Dataset entries
--*--

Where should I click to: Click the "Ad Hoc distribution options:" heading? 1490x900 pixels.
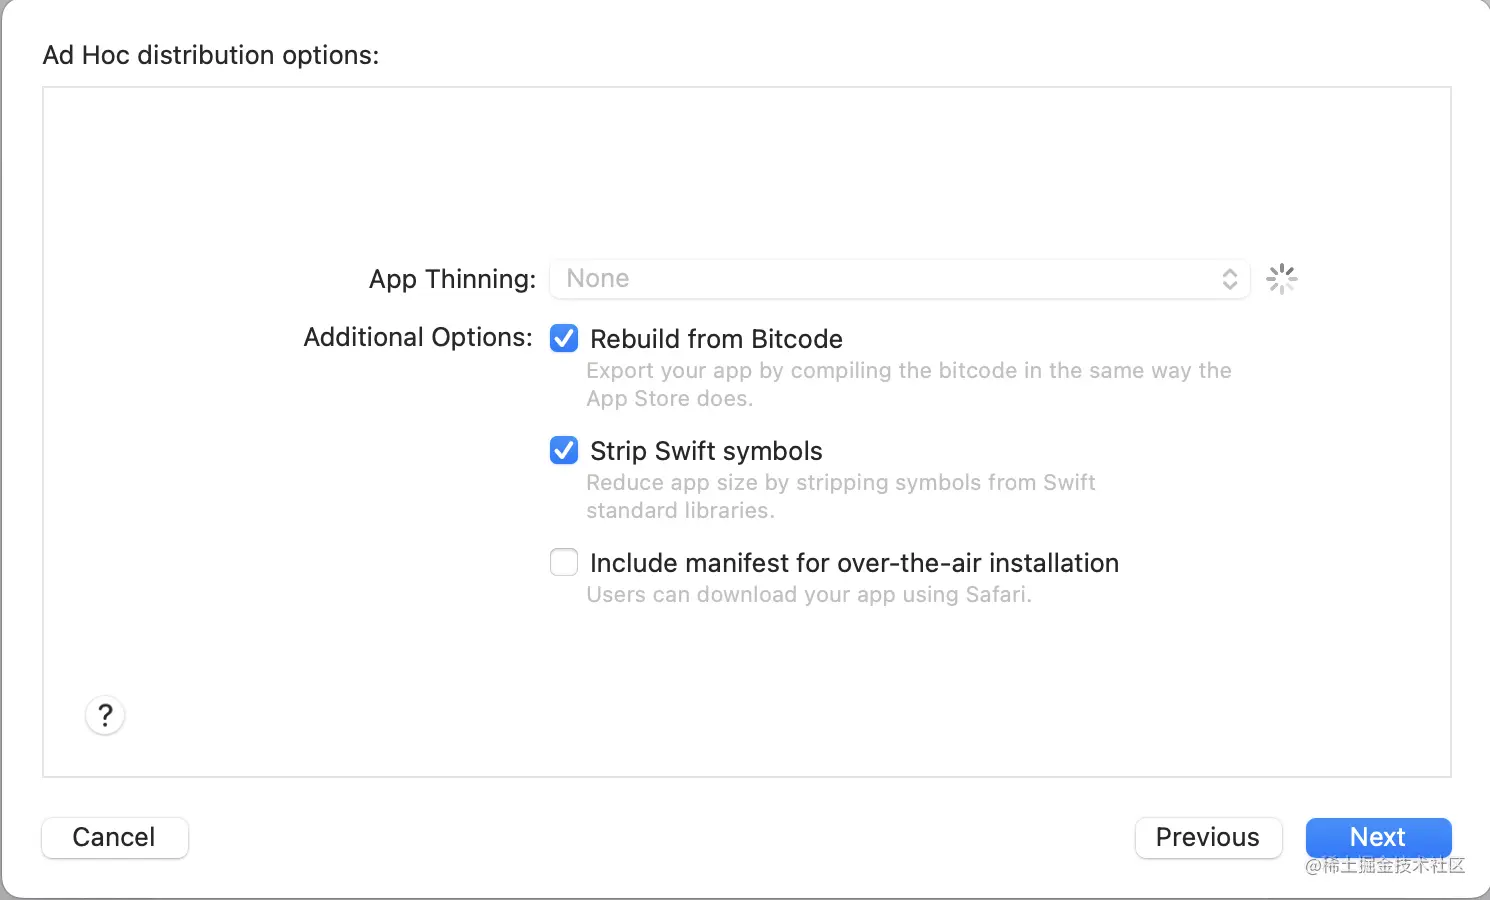click(211, 55)
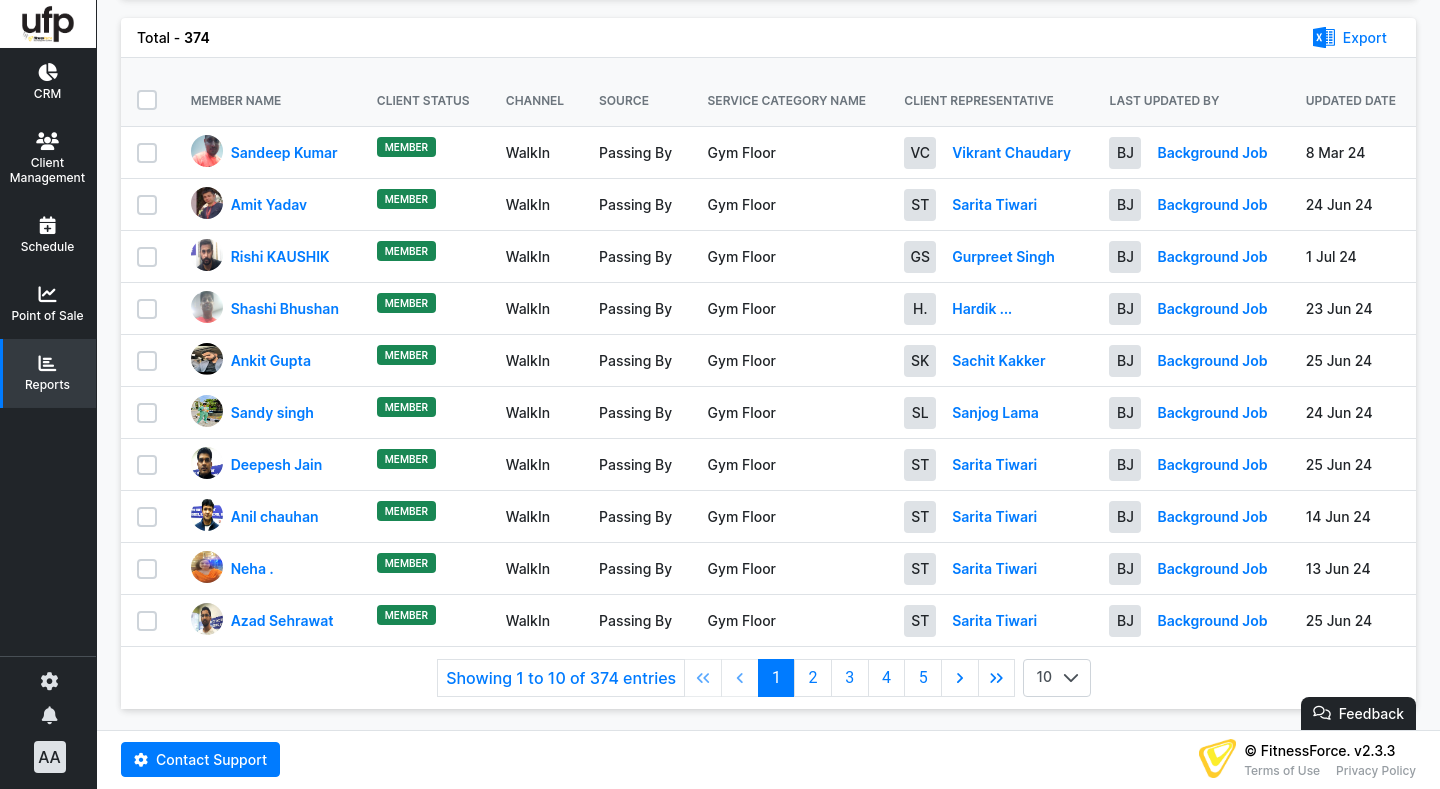Select the checkbox for Ankit Gupta row
The width and height of the screenshot is (1440, 789).
click(x=147, y=361)
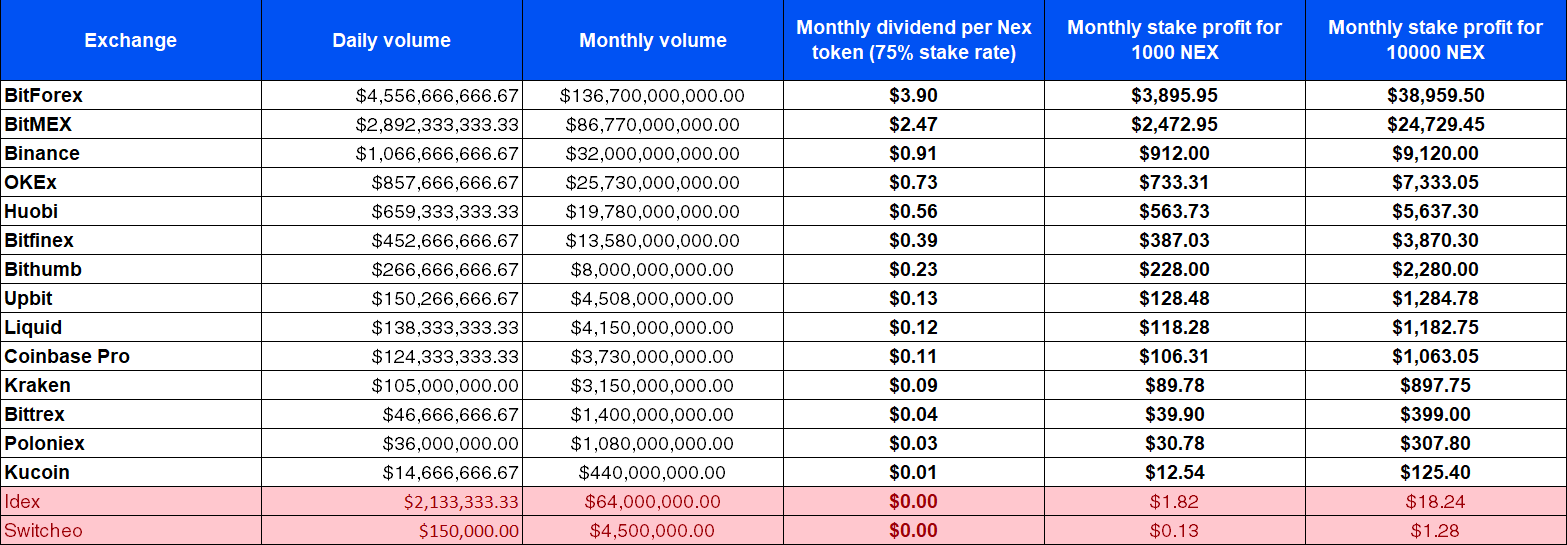Click the Monthly dividend per Nex token header
Screen dimensions: 1567x545
click(914, 41)
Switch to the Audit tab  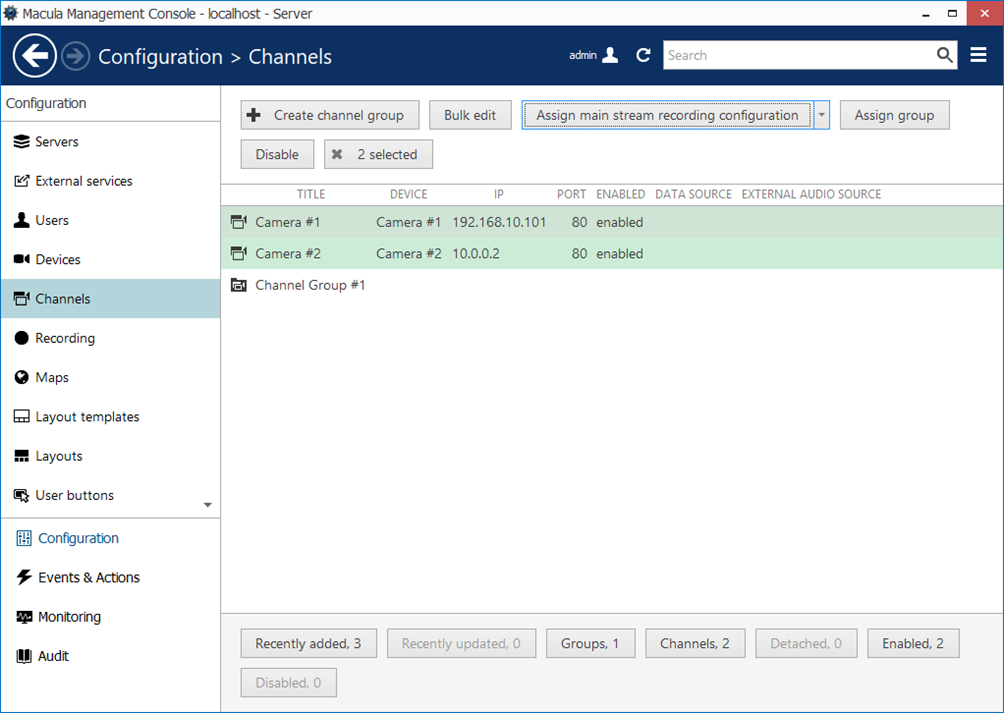click(x=53, y=656)
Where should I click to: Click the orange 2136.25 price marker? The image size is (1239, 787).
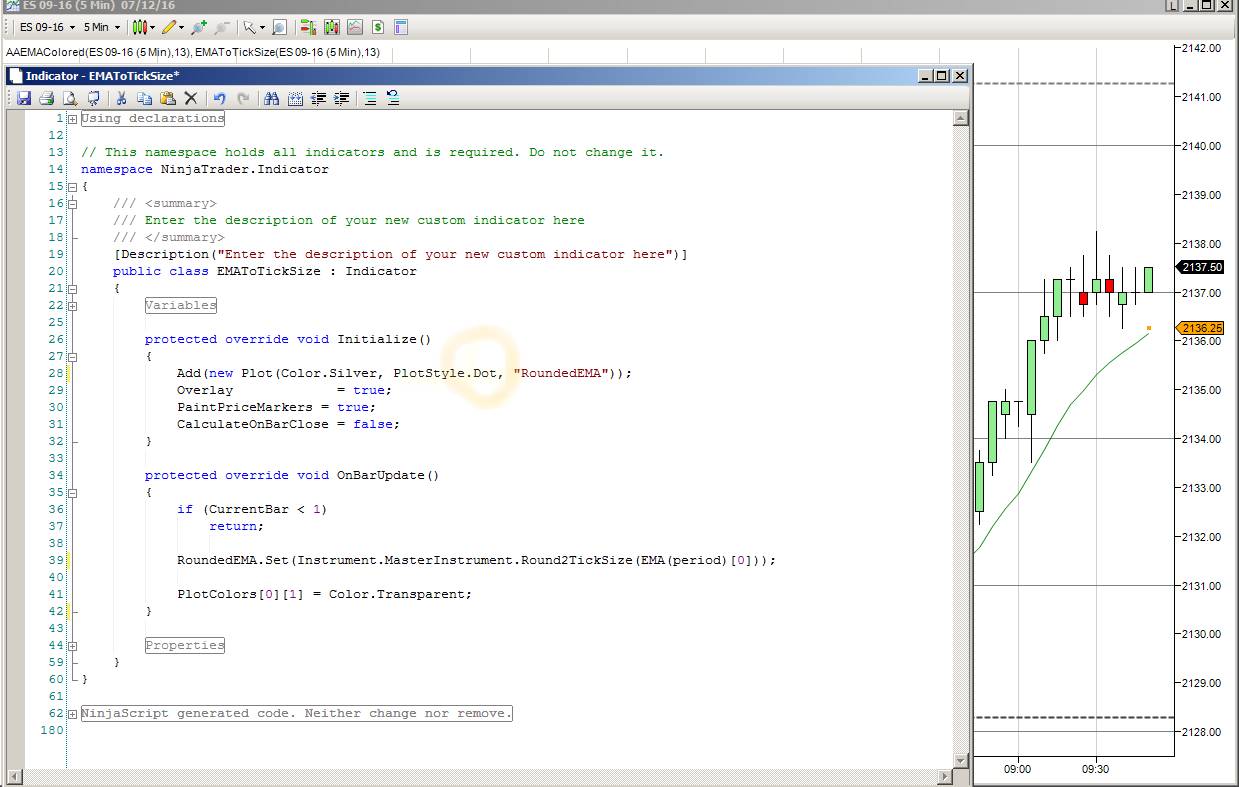tap(1201, 328)
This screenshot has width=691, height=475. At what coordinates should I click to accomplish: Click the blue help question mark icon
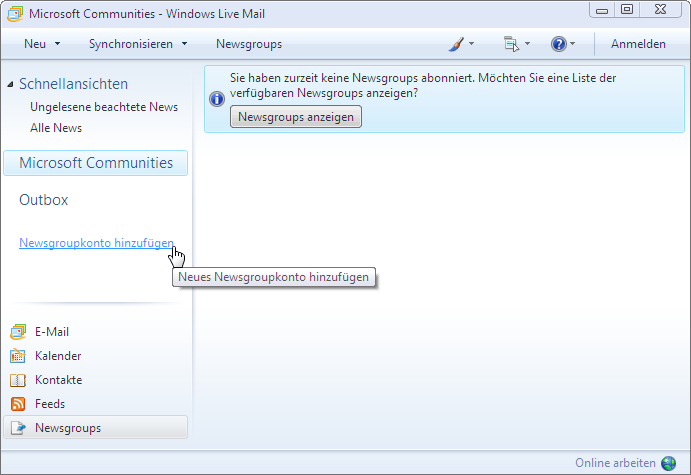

--*--

§ Work task
In the data, the line that contains "Where should I click to: Click the orange" begins the part to write out; restate it and each line after it word for word through the end, with no pictures.

§ Task solution
Where should I click to: Click the orange 2136.25 price marker? The image size is (1239, 787).
tap(1201, 328)
This screenshot has width=691, height=475. At what coordinates should I click to accomplish: Click the blue help question mark icon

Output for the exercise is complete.